Carbon County's retirement fund is growing, officials report.

During the county retirement board meeting last week, Robert Crampsie, county controller and secretary to the retirement board, announced that the retirement fund portfolio value as of Feb. 28 was $73,462,637, which is up $1.7 million from the end of January.

"We had a real nice month," he told the board, noting that it helped with the loss from the previous month.

Commissioner Wayne Nothstein then addressed a question he has received regarding the fund balance.

He said that the county cannot use the retirement fund balance for general purposes per law. The fund must be available for current and future retirees.

Crampsie added that the county fund is not actually fully funded because of the liabilities against the fund. That is why the county must pay an annual required contribution to the retirement fund. The liabilities are currently more than $72 million, and the county's annual required contribution was $775,000.

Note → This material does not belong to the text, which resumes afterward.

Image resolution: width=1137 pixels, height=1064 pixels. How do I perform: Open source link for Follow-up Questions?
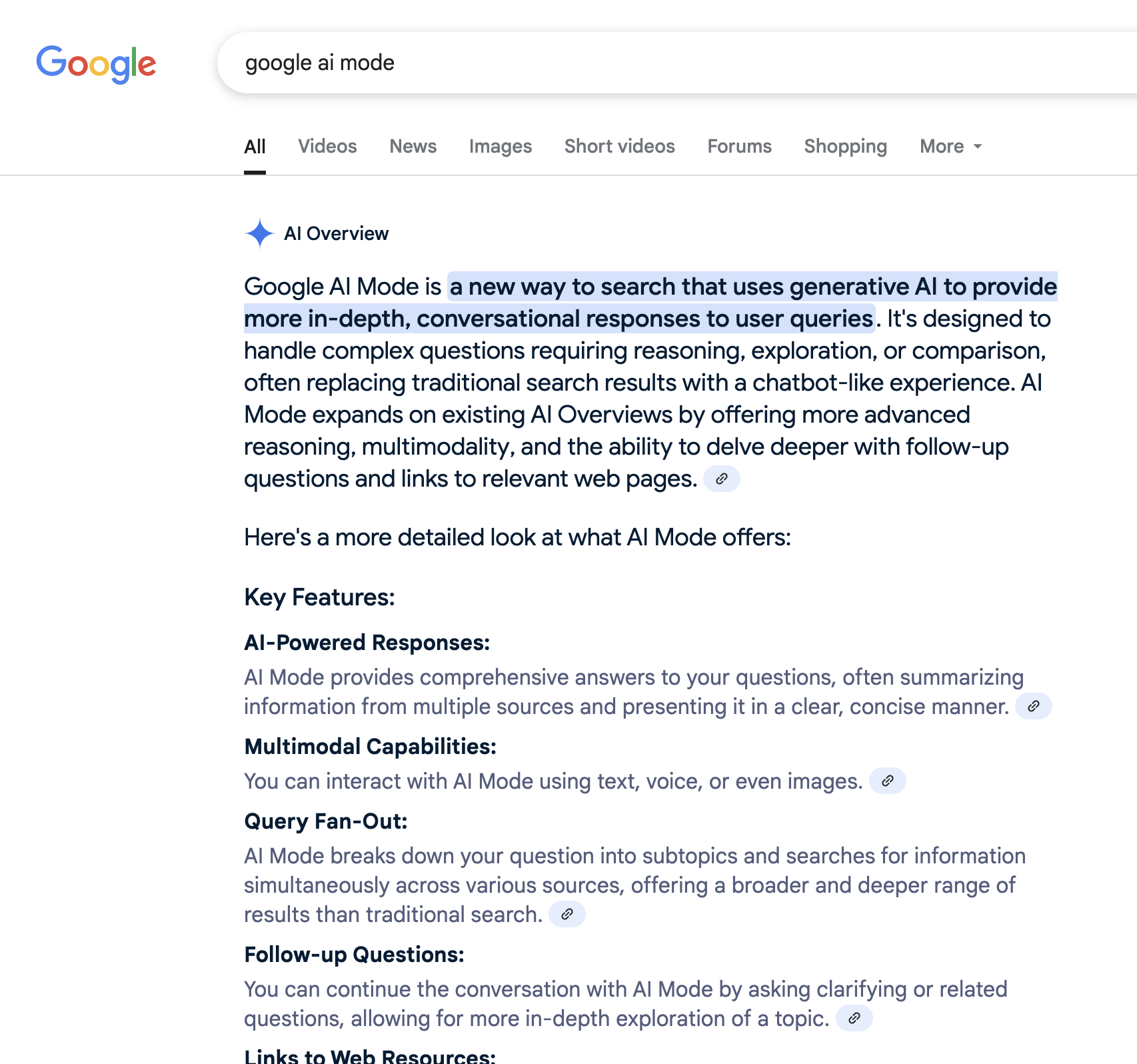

"Even though we have been hitting all-time highs on the asset side," he said, "we are also hitting all-time highs on the liability side. There is a gap between liabilities and assets, and that is why we have to make the annual payments."

Crampsie added that he has received questions about cost-of-living raises and why the county doesn't use some of the fund to give retirees raises.

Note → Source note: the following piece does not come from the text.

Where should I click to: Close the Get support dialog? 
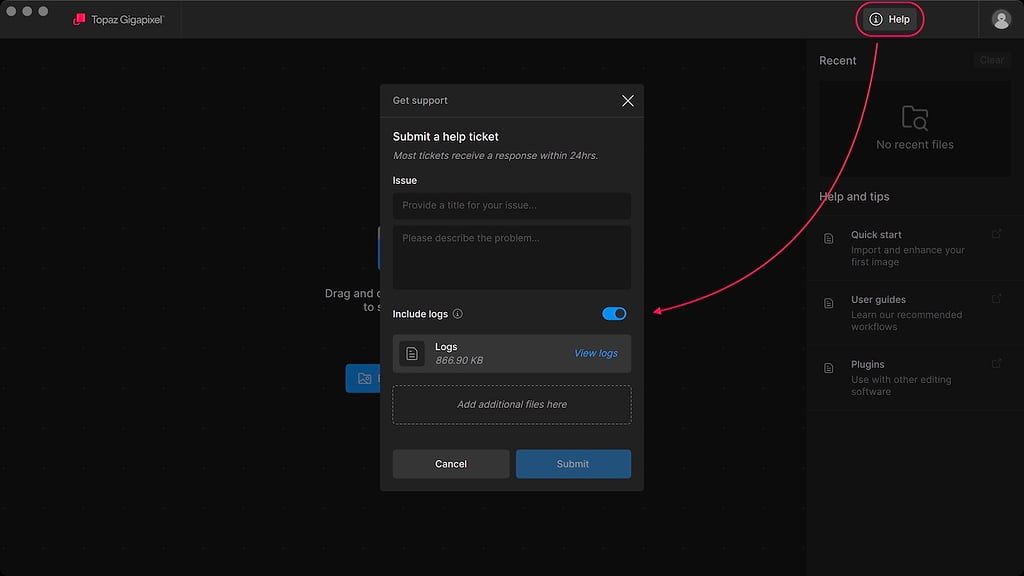[627, 101]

He noted that cost-of-living raises increase the liabilities and increase the county's annual contribution into the fund.

There is current legislation in the state that will change the way cost-of-living raises can be given. Currently, if the county would decide to give retirees a cost-of-living increase, it would be required to catch up every year that no raise was given, adding to the liability.

The legislation proposes that counties would be able to give a cost-of-living raise for just one year.